With speakers, analysts, exhibitors and investors all converging in the same space, the World Resource Investment Conference (WRIC) is a great opportunity to gauge the pulse of the Canadian junior mining and exploration sectors. Of course, with a year that has unfolded the way it has for the junior mining and exploration space, many attendees and speakers were content that there was a still pulse to be found at all.
Since January (the time of the last resource conference) the TSX Venture, where many Canadian exploration and mining stocks are listed, has declined about 24% and is drifting towards lows not seen since 2008.

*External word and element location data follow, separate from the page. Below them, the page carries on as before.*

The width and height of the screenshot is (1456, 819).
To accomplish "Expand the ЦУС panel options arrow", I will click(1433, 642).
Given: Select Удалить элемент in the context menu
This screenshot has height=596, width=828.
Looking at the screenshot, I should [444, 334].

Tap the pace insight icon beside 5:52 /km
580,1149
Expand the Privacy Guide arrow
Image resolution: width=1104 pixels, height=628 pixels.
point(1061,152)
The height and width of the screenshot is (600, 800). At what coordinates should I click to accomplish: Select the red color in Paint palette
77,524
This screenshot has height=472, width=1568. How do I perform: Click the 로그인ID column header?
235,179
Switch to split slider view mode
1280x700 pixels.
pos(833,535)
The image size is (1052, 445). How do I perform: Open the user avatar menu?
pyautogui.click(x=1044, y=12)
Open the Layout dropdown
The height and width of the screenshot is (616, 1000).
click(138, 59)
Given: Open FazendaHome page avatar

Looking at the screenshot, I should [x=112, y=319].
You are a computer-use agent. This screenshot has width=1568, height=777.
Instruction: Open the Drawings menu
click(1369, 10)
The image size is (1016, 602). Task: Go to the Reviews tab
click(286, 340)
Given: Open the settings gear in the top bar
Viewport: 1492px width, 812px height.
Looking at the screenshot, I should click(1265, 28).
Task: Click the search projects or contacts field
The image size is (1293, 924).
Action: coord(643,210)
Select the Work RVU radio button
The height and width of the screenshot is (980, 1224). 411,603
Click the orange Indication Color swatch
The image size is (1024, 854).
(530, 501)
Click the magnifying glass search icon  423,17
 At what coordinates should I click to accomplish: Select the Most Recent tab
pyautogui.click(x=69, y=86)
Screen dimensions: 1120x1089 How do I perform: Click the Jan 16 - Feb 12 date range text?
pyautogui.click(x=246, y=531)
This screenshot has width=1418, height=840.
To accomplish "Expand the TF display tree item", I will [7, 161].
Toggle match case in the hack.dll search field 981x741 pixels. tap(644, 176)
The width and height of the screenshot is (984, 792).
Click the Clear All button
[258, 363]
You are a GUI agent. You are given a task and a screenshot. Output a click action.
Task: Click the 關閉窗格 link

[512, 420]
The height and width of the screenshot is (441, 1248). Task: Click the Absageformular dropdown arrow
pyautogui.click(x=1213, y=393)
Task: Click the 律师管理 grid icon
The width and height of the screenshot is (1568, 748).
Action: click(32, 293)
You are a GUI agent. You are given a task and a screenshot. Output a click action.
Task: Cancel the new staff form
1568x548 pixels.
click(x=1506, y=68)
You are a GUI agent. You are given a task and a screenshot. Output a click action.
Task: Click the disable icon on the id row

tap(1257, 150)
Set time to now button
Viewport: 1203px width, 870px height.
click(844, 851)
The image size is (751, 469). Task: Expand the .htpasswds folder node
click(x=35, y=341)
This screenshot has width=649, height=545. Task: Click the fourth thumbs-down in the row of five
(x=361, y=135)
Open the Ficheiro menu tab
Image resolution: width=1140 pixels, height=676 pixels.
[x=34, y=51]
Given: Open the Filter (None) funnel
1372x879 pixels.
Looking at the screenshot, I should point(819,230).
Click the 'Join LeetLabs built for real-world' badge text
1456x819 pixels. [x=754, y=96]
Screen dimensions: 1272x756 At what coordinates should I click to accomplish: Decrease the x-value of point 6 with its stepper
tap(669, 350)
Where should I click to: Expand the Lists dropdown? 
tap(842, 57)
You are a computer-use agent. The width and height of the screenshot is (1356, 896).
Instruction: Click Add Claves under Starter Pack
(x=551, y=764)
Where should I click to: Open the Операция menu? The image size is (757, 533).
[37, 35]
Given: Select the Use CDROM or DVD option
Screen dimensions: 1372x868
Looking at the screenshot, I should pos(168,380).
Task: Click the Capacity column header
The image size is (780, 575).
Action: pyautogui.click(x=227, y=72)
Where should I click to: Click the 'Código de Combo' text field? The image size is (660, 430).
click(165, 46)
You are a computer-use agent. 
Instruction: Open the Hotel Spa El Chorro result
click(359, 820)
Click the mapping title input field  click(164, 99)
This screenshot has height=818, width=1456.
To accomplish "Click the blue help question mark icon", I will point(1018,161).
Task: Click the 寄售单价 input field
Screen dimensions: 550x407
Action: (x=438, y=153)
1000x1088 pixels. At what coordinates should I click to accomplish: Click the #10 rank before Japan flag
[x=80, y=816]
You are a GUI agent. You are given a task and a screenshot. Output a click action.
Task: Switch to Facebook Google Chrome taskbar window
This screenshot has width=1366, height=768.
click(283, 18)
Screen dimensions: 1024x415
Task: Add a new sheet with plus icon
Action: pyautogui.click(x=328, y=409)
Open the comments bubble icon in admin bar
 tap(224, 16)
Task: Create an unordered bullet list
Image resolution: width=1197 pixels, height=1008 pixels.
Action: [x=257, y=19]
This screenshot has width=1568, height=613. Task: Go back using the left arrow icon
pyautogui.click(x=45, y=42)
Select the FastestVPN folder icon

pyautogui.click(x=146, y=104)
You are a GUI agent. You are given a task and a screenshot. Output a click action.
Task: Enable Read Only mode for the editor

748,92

Going into this year’s conference, it was a safe bet that was going to be a lot of doom and gloom to go around. The sentiment from several speakers and from attendees was that there weren’t as many investors through the door as has been previously observed. One blog post stated the following of the conference:
“The place was dead. I have never in my life seen this trade show so dead.”
Sobering statistics put forward by sector analyst John Kaiser also fanned the flames of negativity. According to Kaiser’s research the list of companies on the TSX Venture with less than $200,000 in the bank has climbed to over 700, a sign that many of these companies will simply not have the capital on hand to continue operating. Brent Cook, author of the Exploration Insights newsletter, echoed the same sentiment in his interview.
The consensus, it appears, is that things in the junior mining sector seem likely to get worse before they get better.